**Problem to work on**.
Retype all of the data that follows, line for line.
++++ Records
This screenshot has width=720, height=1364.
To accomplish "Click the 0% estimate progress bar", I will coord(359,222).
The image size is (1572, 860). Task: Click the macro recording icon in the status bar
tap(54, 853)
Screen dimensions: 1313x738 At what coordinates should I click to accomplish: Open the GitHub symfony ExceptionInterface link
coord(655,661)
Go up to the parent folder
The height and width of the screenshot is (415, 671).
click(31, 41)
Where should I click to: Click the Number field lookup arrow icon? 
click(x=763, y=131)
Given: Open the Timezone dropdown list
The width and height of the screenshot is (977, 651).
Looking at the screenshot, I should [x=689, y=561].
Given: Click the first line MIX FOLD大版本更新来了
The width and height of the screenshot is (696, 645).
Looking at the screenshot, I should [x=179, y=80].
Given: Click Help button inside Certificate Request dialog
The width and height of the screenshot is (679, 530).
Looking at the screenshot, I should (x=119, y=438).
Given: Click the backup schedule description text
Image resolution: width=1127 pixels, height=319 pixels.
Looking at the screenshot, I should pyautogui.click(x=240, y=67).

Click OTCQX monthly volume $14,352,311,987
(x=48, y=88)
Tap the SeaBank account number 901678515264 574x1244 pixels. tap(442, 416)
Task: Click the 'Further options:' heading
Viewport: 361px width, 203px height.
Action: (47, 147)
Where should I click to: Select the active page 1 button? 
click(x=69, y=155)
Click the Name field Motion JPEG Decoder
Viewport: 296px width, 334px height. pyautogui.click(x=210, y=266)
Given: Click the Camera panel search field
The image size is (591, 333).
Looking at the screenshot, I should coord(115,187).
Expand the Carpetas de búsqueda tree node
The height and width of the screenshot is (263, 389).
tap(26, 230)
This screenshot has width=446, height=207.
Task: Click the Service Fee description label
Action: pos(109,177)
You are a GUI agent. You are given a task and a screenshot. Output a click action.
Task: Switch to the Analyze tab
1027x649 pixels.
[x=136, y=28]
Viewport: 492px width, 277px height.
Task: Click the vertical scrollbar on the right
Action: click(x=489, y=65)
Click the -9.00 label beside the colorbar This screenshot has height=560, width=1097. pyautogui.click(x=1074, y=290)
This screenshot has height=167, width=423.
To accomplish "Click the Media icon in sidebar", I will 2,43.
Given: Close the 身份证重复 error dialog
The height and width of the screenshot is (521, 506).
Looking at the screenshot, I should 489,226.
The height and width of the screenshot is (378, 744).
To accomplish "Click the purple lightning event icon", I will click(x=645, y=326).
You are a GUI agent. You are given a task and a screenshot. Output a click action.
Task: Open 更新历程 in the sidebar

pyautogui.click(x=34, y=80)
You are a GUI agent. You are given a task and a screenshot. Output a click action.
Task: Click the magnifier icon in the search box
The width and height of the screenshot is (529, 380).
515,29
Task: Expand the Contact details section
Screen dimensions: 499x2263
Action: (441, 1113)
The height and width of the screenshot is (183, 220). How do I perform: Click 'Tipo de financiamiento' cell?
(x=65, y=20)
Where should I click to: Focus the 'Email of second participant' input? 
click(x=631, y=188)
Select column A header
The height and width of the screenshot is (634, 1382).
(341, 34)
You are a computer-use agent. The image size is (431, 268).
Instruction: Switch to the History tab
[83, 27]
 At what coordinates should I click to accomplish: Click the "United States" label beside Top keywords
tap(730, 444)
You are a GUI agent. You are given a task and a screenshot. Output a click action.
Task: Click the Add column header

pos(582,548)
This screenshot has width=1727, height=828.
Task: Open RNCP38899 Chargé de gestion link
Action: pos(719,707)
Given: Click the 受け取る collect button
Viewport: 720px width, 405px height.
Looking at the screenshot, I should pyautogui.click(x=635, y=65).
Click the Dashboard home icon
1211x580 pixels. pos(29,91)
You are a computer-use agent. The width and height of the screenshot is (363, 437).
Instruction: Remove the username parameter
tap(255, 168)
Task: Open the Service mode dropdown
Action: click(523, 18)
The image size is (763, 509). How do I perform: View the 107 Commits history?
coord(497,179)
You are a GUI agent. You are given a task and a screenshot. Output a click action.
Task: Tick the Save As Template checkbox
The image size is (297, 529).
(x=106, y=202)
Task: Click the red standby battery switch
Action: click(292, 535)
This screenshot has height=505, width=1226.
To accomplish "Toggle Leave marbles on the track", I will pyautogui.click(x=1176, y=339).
++++++++
**Response area**.
This screenshot has width=720, height=1364.
To accomplish "Click the 0% estimate progress bar", I will coord(359,222).
The image size is (1572, 860). Task: Click the macro recording icon in the status bar
tap(54, 853)
Screen dimensions: 1313x738 At what coordinates should I click to accomplish: Open the GitHub symfony ExceptionInterface link
coord(655,661)
Go up to the parent folder
The height and width of the screenshot is (415, 671).
click(31, 41)
Where should I click to: Click the Number field lookup arrow icon? 
click(x=763, y=131)
Given: Open the Timezone dropdown list
The width and height of the screenshot is (977, 651).
Looking at the screenshot, I should [x=689, y=561].
Given: Click the first line MIX FOLD大版本更新来了
The width and height of the screenshot is (696, 645).
Looking at the screenshot, I should [x=179, y=80].
Given: Click Help button inside Certificate Request dialog
The width and height of the screenshot is (679, 530).
Looking at the screenshot, I should (x=119, y=438).
Given: Click the backup schedule description text
Image resolution: width=1127 pixels, height=319 pixels.
Looking at the screenshot, I should pyautogui.click(x=240, y=67).

Click OTCQX monthly volume $14,352,311,987
(x=48, y=88)
Tap the SeaBank account number 901678515264 574x1244 pixels. tap(442, 416)
Task: Click the 'Further options:' heading
Viewport: 361px width, 203px height.
Action: (47, 147)
Where should I click to: Select the active page 1 button? 
click(x=69, y=155)
Click the Name field Motion JPEG Decoder
Viewport: 296px width, 334px height. pyautogui.click(x=210, y=266)
Given: Click the Camera panel search field
The image size is (591, 333).
Looking at the screenshot, I should coord(115,187).
Expand the Carpetas de búsqueda tree node
The height and width of the screenshot is (263, 389).
tap(26, 230)
This screenshot has width=446, height=207.
Task: Click the Service Fee description label
Action: pos(109,177)
You are a GUI agent. You are given a task and a screenshot. Output a click action.
Task: Switch to the Analyze tab
1027x649 pixels.
[x=136, y=28]
Viewport: 492px width, 277px height.
Task: Click the vertical scrollbar on the right
Action: click(x=489, y=65)
Click the -9.00 label beside the colorbar This screenshot has height=560, width=1097. pyautogui.click(x=1074, y=290)
This screenshot has height=167, width=423.
To accomplish "Click the Media icon in sidebar", I will 2,43.
Given: Close the 身份证重复 error dialog
The height and width of the screenshot is (521, 506).
Looking at the screenshot, I should 489,226.
The height and width of the screenshot is (378, 744).
To accomplish "Click the purple lightning event icon", I will click(x=645, y=326).
You are a GUI agent. You are given a task and a screenshot. Output a click action.
Task: Open 更新历程 in the sidebar

pyautogui.click(x=34, y=80)
You are a GUI agent. You are given a task and a screenshot. Output a click action.
Task: Click the magnifier icon in the search box
The width and height of the screenshot is (529, 380).
515,29
Task: Expand the Contact details section
Screen dimensions: 499x2263
Action: (441, 1113)
The height and width of the screenshot is (183, 220). How do I perform: Click 'Tipo de financiamiento' cell?
(x=65, y=20)
Where should I click to: Focus the 'Email of second participant' input? 
click(x=631, y=188)
Select column A header
The height and width of the screenshot is (634, 1382).
(341, 34)
You are a computer-use agent. The image size is (431, 268).
Instruction: Switch to the History tab
[83, 27]
 At what coordinates should I click to accomplish: Click the "United States" label beside Top keywords
tap(730, 444)
You are a GUI agent. You are given a task and a screenshot. Output a click action.
Task: Click the Add column header

pos(582,548)
This screenshot has width=1727, height=828.
Task: Open RNCP38899 Chargé de gestion link
Action: pos(719,707)
Given: Click the 受け取る collect button
Viewport: 720px width, 405px height.
Looking at the screenshot, I should pyautogui.click(x=635, y=65).
Click the Dashboard home icon
1211x580 pixels. pos(29,91)
You are a computer-use agent. The width and height of the screenshot is (363, 437).
Instruction: Remove the username parameter
tap(255, 168)
Task: Open the Service mode dropdown
Action: click(523, 18)
The image size is (763, 509). How do I perform: View the 107 Commits history?
coord(497,179)
You are a GUI agent. You are given a task and a screenshot. Output a click action.
Task: Tick the Save As Template checkbox
The image size is (297, 529).
(x=106, y=202)
Task: Click the red standby battery switch
Action: click(292, 535)
This screenshot has height=505, width=1226.
To accomplish "Toggle Leave marbles on the track", I will pyautogui.click(x=1176, y=339).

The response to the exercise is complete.